No to patients begging for money, their eyes filled with desperation and silent pleas, hands outstretched in a final act of hope. No to nurses pleading for the equipment they so desperately need to save a life, their frustration and exhaustion mirroring my own. No, the ship doesn’t do that surgery. No, the ship can’t help you. Each “no” is a small heartbreak, a tiny fracture in the foundation of my spirit. But then, every now and again, God provides a yes.
The past few weeks have been relentless. Focusing on the paediatric ward, the place that usually fills my cup, has been nothing less that heart breaking. Witnessing emergency after emergency. The haunting cries of grieving mothers. The unbearable weight of tiny, lifeless bodies. Children dying from things that should never take a life—things that, in another place, with better resources, would have been treated in time.
On Thursday, just a day after losing a young patient, I met another—a boy, fragile and struggling for every breath, his eyes wide with fear, searching the faces around him for comfort, for hope, for someone to make it all okay. I did what I could, but deep down, I knew it wasn’t enough. I didn’t have what I needed to help him. As I left the hospital, my stomach twisted with dread. Would he make it until morning? Would I come back to find his bed empty, another loss, another name added to the ever-growing list in my heart?
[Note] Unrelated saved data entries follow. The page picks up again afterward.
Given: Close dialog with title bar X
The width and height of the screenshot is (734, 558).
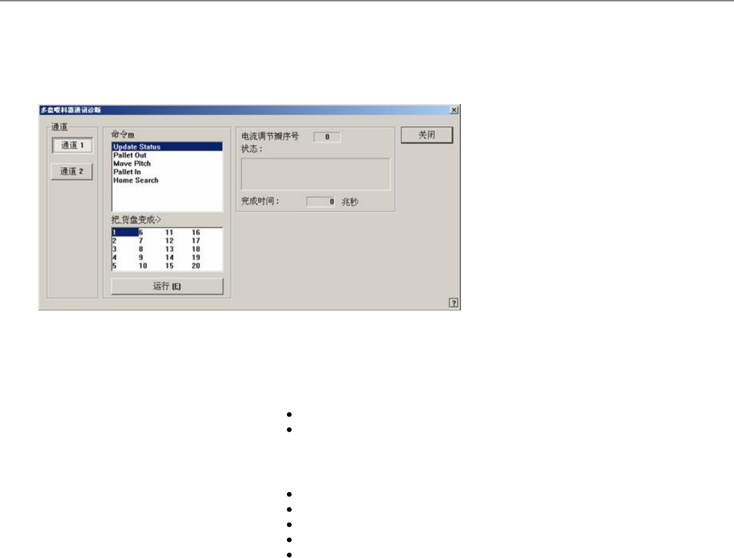Looking at the screenshot, I should coord(454,110).
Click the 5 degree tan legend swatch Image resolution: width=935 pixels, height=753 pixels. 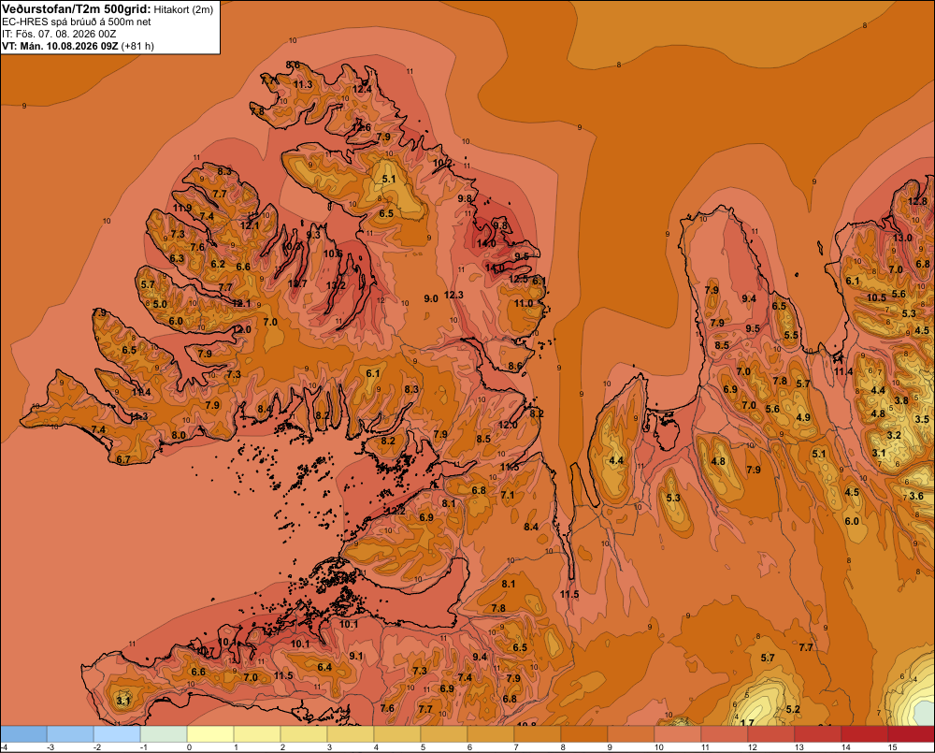click(x=444, y=733)
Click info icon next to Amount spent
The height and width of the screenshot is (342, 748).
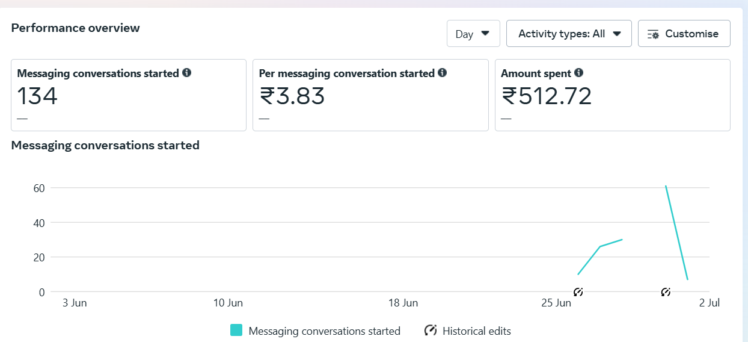578,73
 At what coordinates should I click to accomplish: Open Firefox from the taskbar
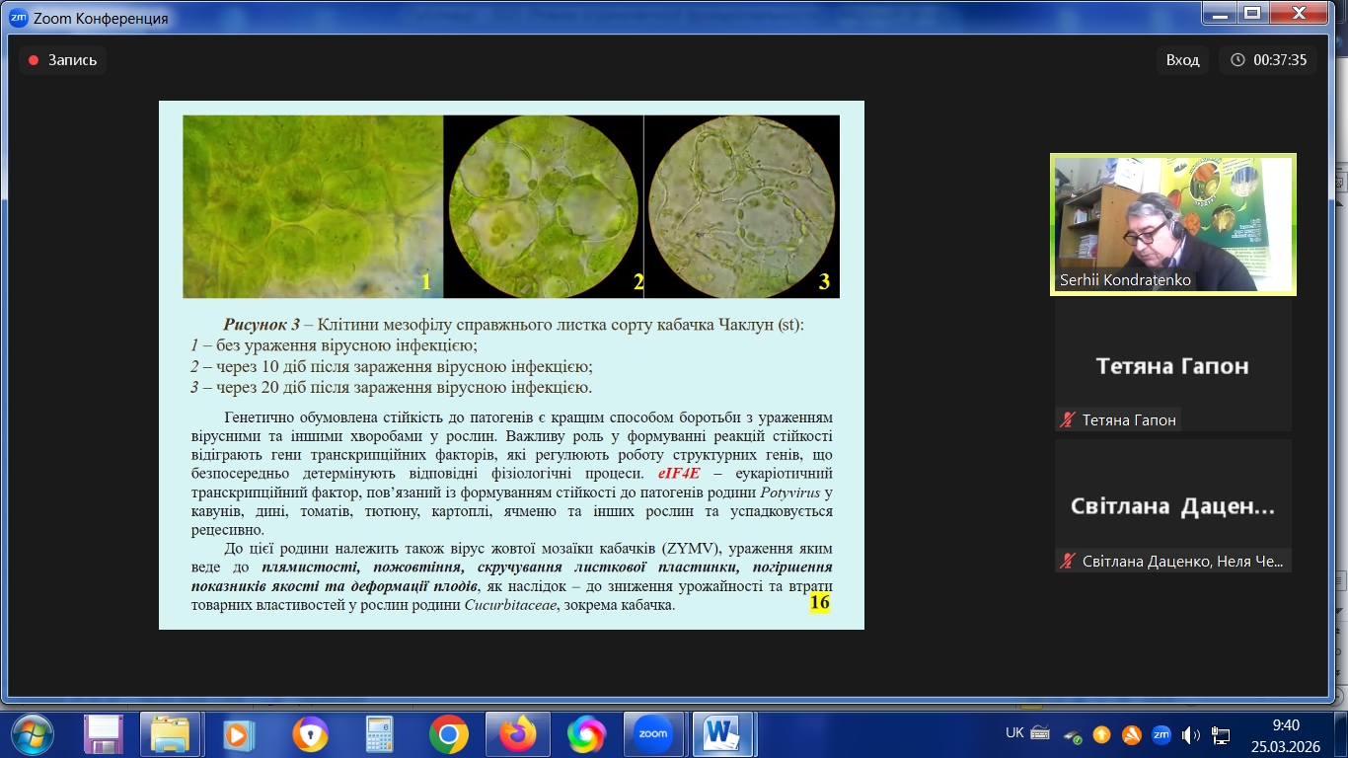pos(517,734)
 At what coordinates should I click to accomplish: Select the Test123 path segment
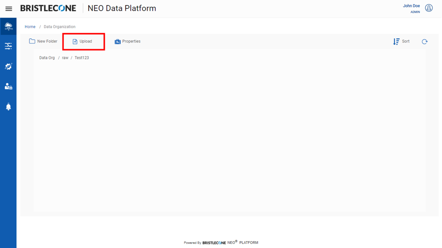[x=82, y=58]
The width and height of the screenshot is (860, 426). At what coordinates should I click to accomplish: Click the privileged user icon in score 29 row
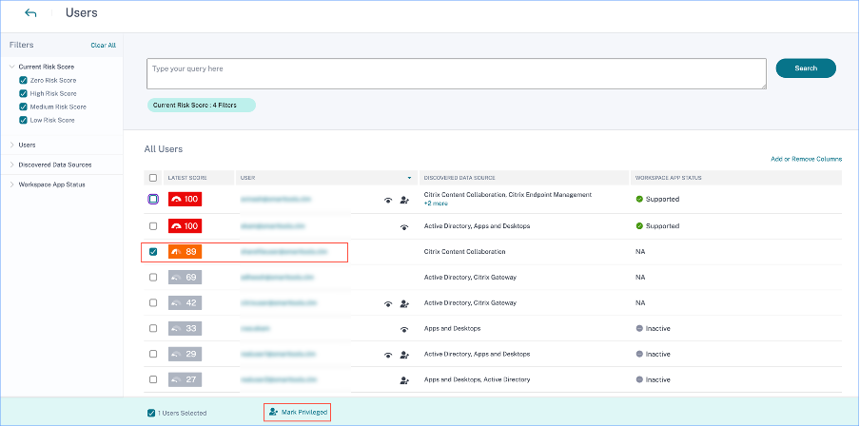coord(404,354)
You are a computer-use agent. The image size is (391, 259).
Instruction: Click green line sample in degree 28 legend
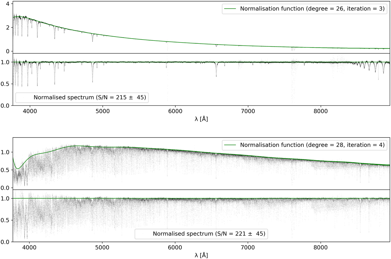[x=230, y=144]
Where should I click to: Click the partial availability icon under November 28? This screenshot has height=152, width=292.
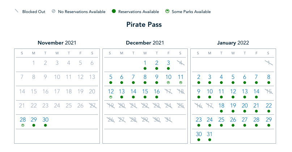(22, 125)
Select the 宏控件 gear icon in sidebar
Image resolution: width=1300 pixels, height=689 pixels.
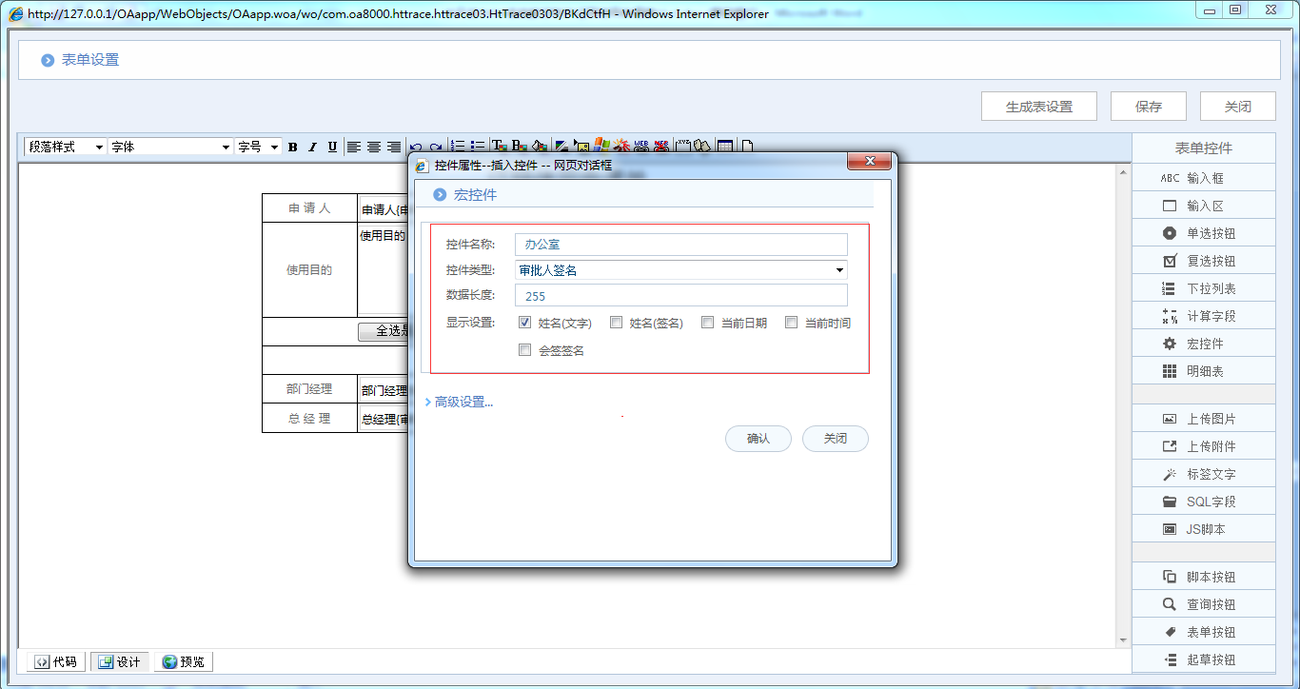1170,344
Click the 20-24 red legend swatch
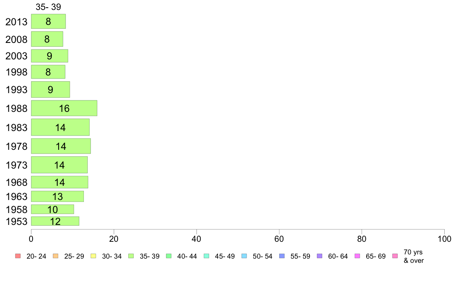The width and height of the screenshot is (455, 282). point(18,256)

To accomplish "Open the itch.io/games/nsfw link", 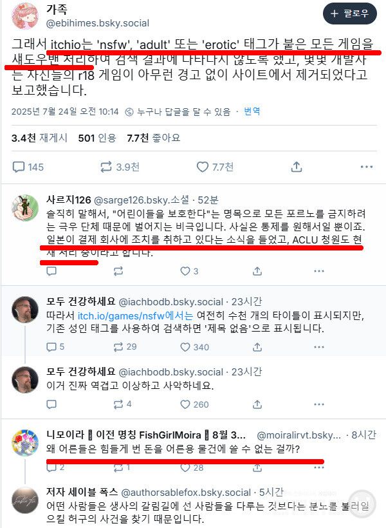I will 135,316.
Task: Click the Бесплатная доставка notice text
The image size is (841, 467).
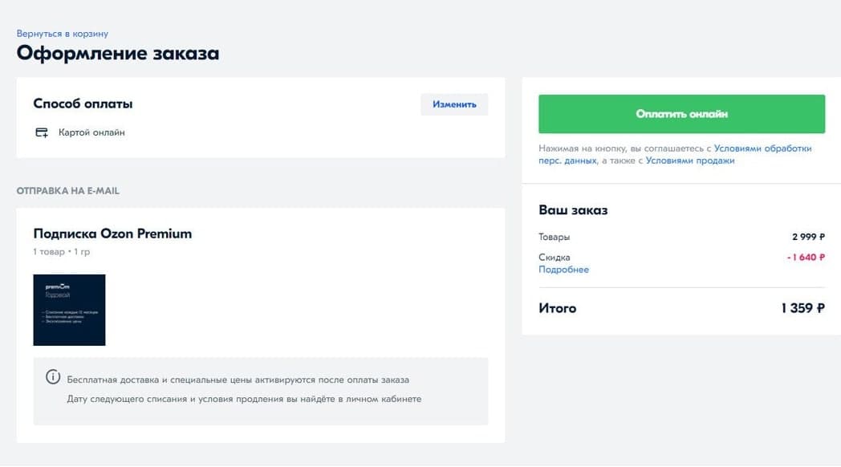Action: coord(238,380)
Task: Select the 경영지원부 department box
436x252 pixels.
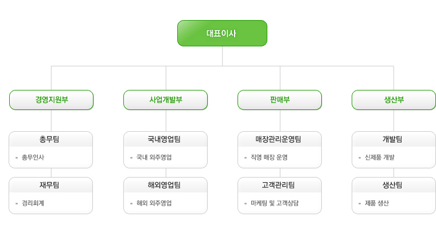Action: click(x=52, y=100)
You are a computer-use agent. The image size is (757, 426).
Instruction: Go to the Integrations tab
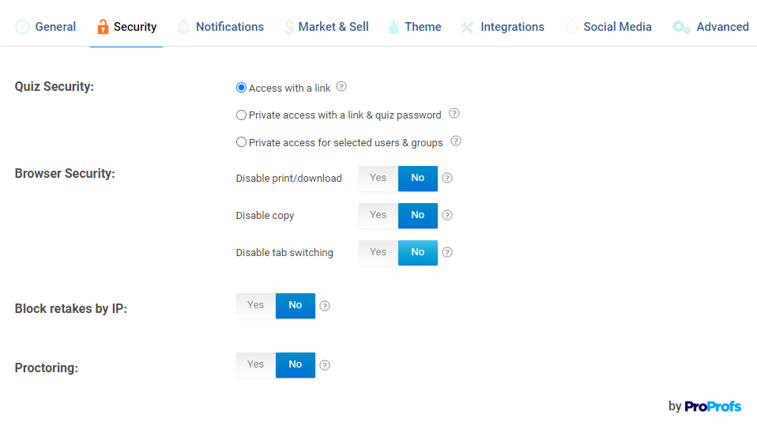tap(503, 27)
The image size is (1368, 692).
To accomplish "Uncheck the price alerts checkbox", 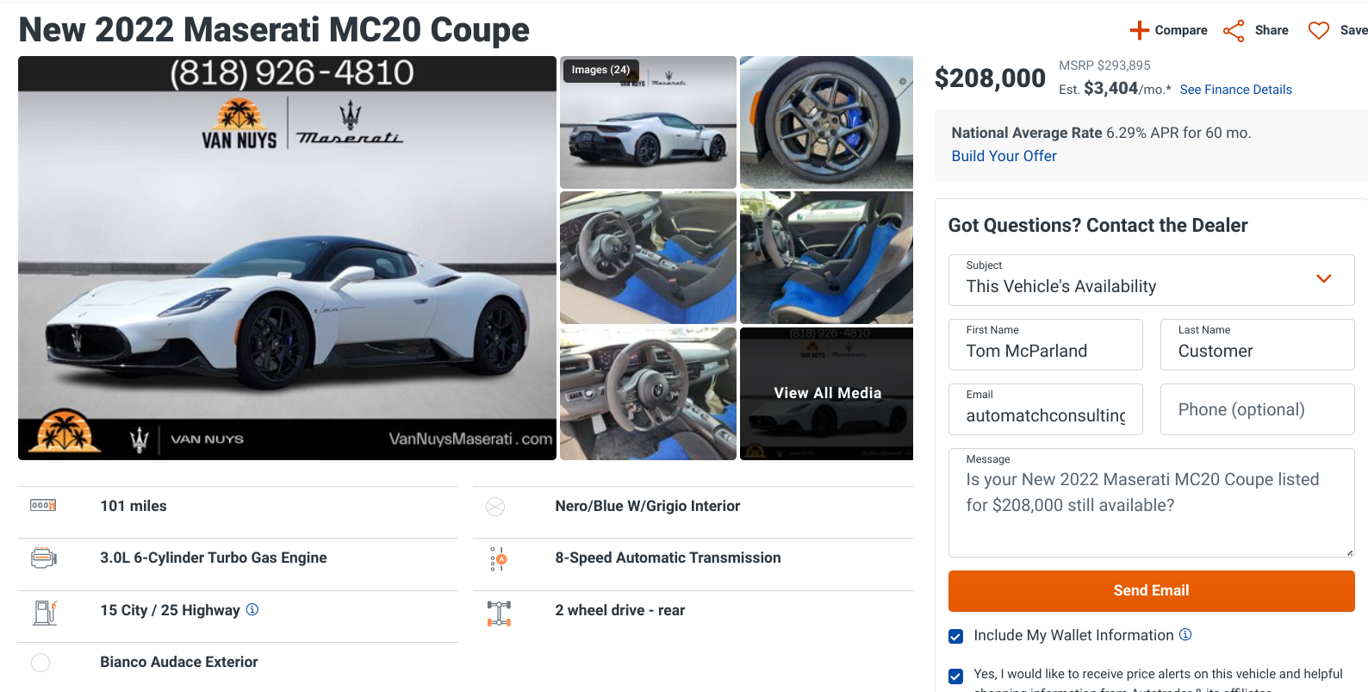I will coord(955,676).
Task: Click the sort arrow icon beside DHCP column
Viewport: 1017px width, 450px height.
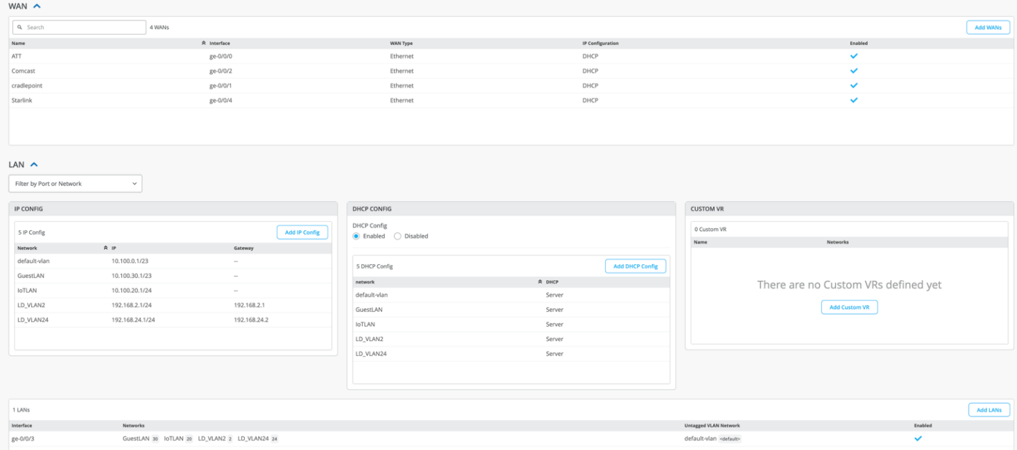Action: [540, 282]
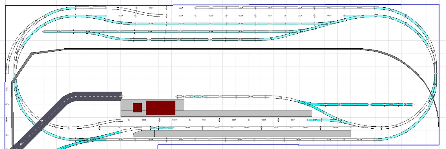Select the arrow endpoint of the horizontal road

pyautogui.click(x=122, y=96)
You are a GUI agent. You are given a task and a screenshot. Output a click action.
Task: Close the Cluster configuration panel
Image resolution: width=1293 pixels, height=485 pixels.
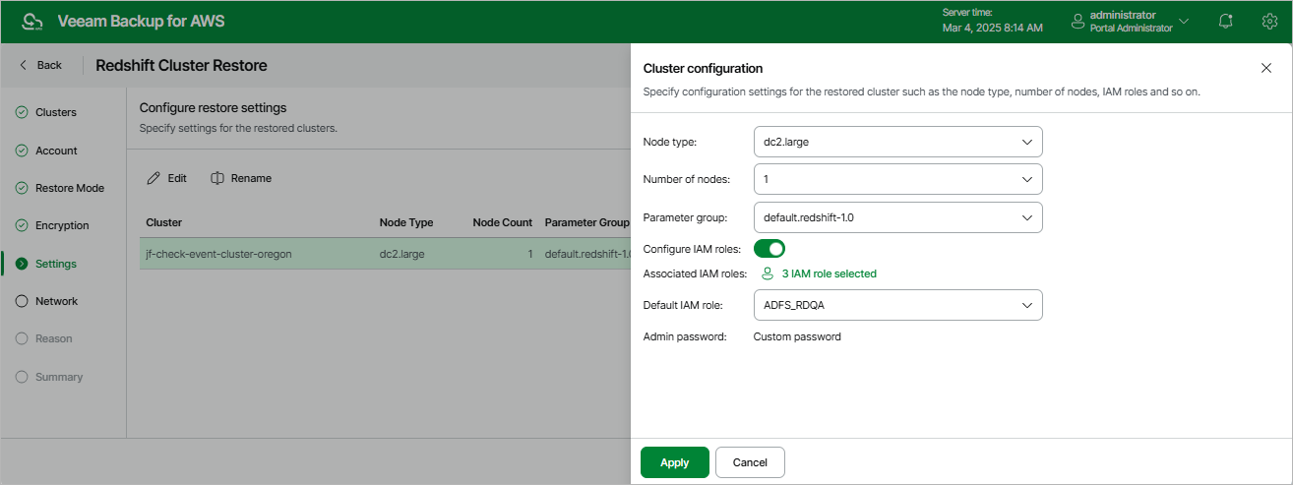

The next day, against all odds, he was still alive. But barely. He needed surgery, and he needed it immediately. I met with the surgeon, whose face told me what I already knew—this was impossible. The hospital wasn’t equipped for a procedure this risky. “Is there any way the ship can help?” he asked. I swallowed hard, already tasting the bitterness of another “no.” “I’ll try,” I said, but hope felt distant, a cruel mirage.
I left Freetown for the weekend, trying to disconnect, trying to let go of the things I couldn’t change. But I couldn’t. Every twenty minutes, I woke up, whispering the same desperate prayer: “God, protect him. God, keep him safe. God, be with him.” His tiny face haunted me. The thought of his mother, of how she would hold his lifeless body if he didn’t make it, broke me over and over again.
Then, returning to Freetown yesterday evening I started preparing myself to return to the hospital in the morning. Hoping for the best, expecting the worst.
But then my phone buzzed. A message from a friend on the ship: “I think your patient is here.”
I froze. My hands trembled as I read the words again and again. And then I wept—deep, soul-wrenching sobs. Relief. Gratitude. Hope. I tried not to get too excited, tried to brace myself in case it wasn’t him. But when the confirmation came, I ran. I didn’t care how late it was, how busy the roads were or how much a keke would cost. I needed to see him with my own eyes.
Walking into the ICU, I saw him. The familiarity of the ICU feeling like home. Tubes, machines, beeping monitors. And there he was. Alive. Fighting. A miracle in the making.
Today, I have spent every moment thanking everyone who had anything to do with his surgery. They don’t seem to understand why I’m so overwhelmed with gratitude. But they don’t know the weight of the no I had prepared myself to carry. They don’t know how much this yes meant—not just to me, but to him and his family.
This was the yes that changed everything. This was the yes that only God could give.